→ **Task brief**: When you reproduce the listing, keep every word as it is and drop the pictures.

→ **Task input**:

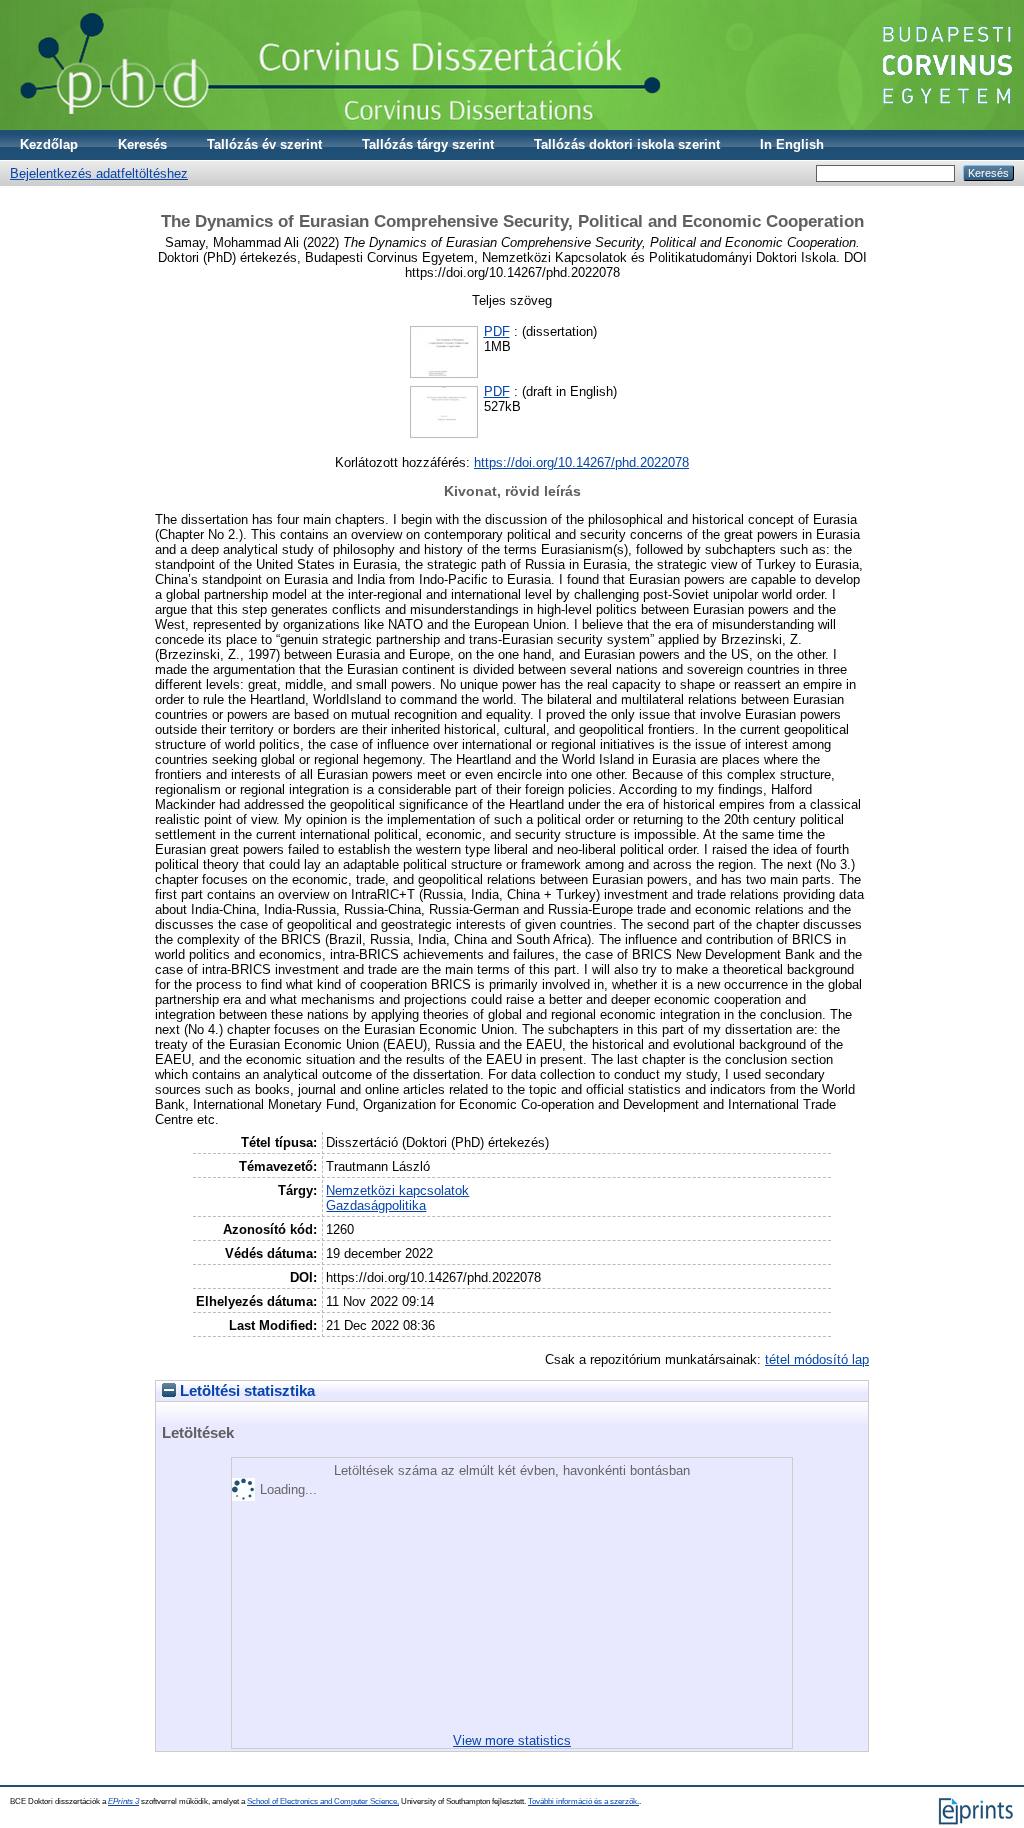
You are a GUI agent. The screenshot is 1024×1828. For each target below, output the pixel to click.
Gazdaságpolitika (376, 1205)
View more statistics (512, 1740)
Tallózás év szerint (264, 144)
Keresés (142, 144)
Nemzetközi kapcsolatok (397, 1190)
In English (792, 144)
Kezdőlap (49, 144)
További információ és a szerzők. (583, 1801)
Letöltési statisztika (245, 1391)
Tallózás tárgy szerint (428, 144)
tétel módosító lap (817, 1359)
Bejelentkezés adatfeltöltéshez (99, 173)
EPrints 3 (123, 1801)
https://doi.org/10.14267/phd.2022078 (581, 462)
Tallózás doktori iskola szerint (627, 144)
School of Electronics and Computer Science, (323, 1801)
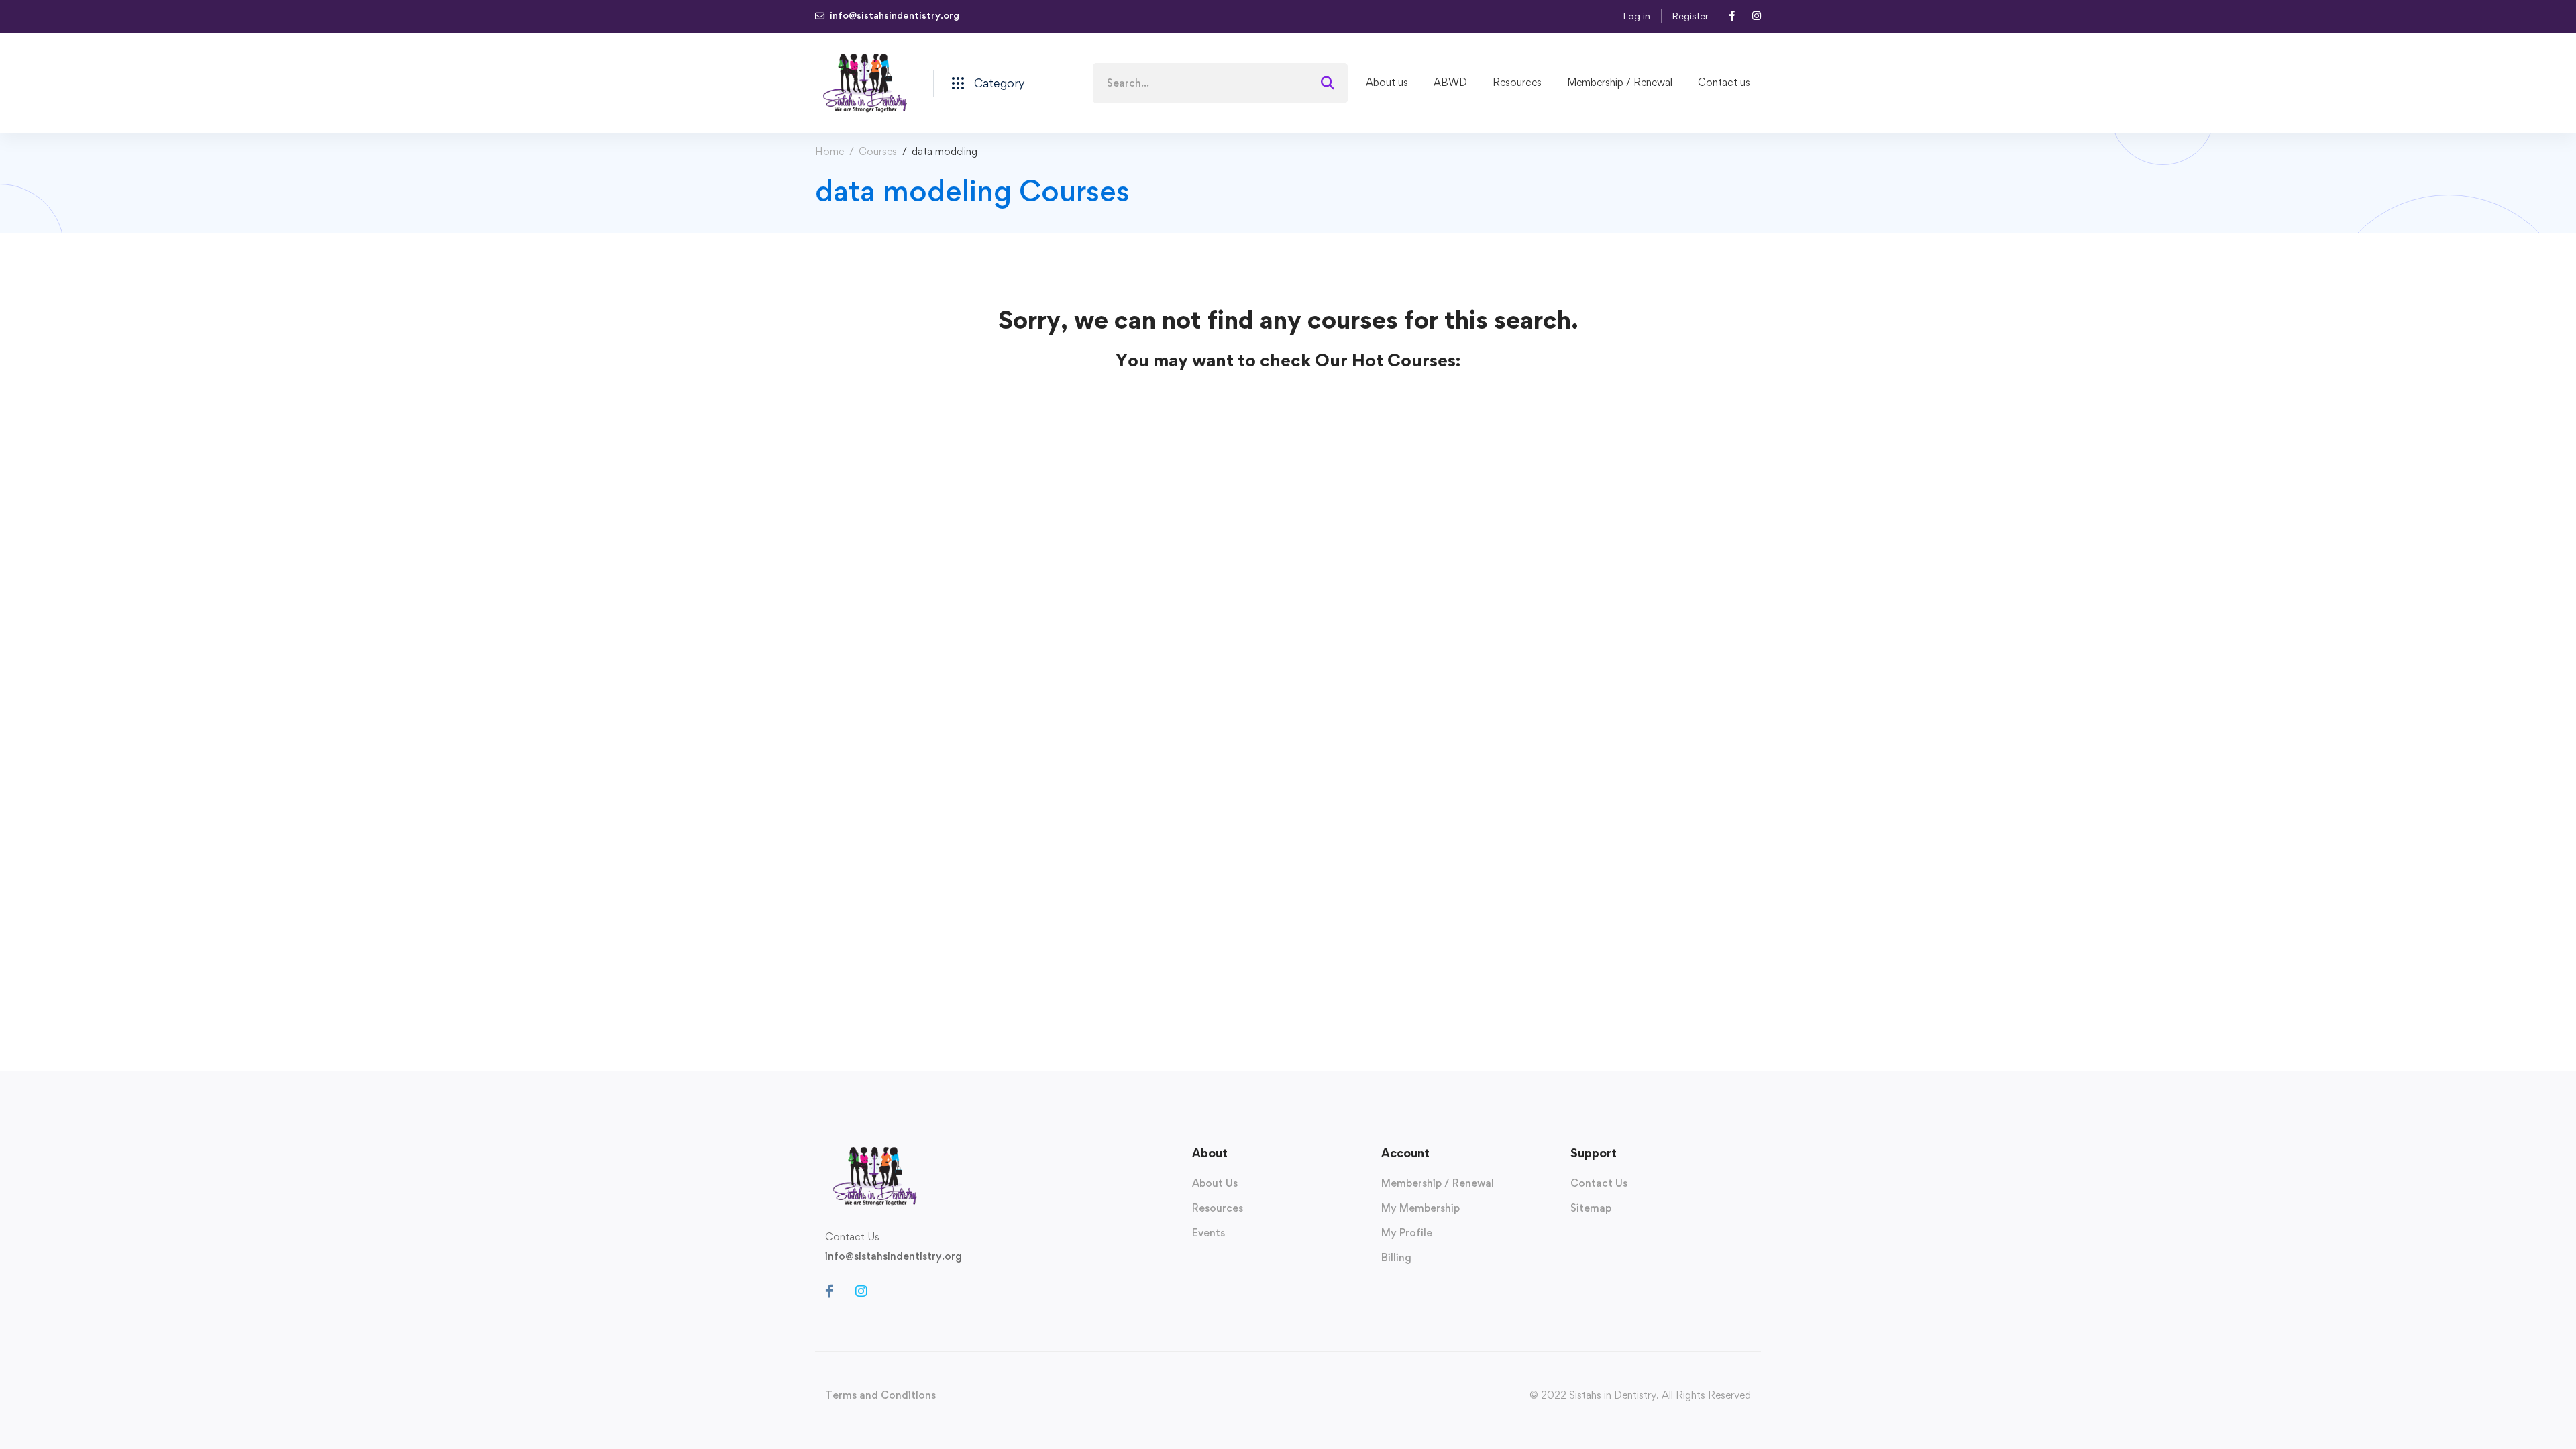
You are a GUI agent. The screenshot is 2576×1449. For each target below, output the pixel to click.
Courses (878, 151)
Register (1690, 15)
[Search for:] (1220, 82)
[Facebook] (829, 1291)
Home (829, 151)
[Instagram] (861, 1291)
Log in (1636, 15)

→ **Exercise solution**:
You are a GUI agent. The screenshot is 1024×1828. For each target below, output the pixel to click.
Gazdaságpolitika (376, 1205)
View more statistics (512, 1740)
Tallózás év szerint (264, 144)
Keresés (142, 144)
Nemzetközi kapcsolatok (397, 1190)
In English (792, 144)
Kezdőlap (49, 144)
További információ és a szerzők. (583, 1801)
Letöltési statisztika (245, 1391)
Tallózás tárgy szerint (428, 144)
tétel módosító lap (817, 1359)
Bejelentkezés adatfeltöltéshez (99, 173)
EPrints 3 (123, 1801)
https://doi.org/10.14267/phd.2022078 (581, 462)
Tallózás doktori iskola szerint (627, 144)
School of Electronics and Computer Science, (323, 1801)
You are a GUI agent. The screenshot is 2576×1449. For each target below, output the pixel to click.
Courses (878, 151)
Register (1690, 15)
[Search for:] (1220, 82)
[Facebook] (829, 1291)
Home (829, 151)
[Instagram] (861, 1291)
Log in (1636, 15)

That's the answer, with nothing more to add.